__Stated exercise__. Lay out the lines of the items below as a Markdown table with the columns Row and Line, from the line with "You are a GUI" up to and including the line with "coord(1353,64)". Number each row and skip any blank lines.

__Raw records__.
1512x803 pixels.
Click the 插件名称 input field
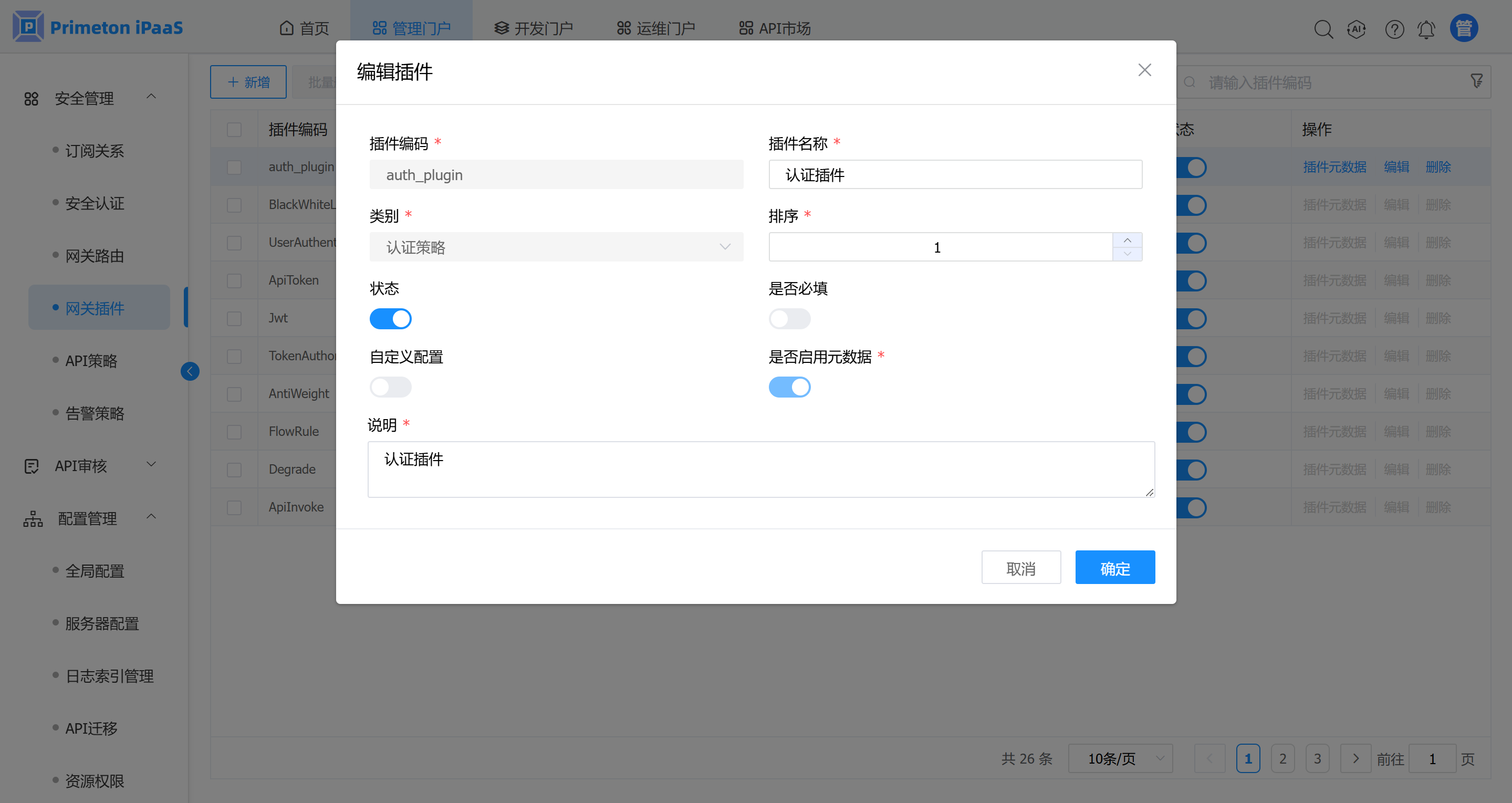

---

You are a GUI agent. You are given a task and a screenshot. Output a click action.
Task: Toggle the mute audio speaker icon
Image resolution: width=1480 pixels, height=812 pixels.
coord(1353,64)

__Problem solution__.
| Row | Line |
|---|---|
| 1 | You are a GUI agent. You are given a task and a screenshot. Output a click action. |
| 2 | Task: Toggle the mute audio speaker icon |
| 3 | Image resolution: width=1480 pixels, height=812 pixels. |
| 4 | coord(1353,64) |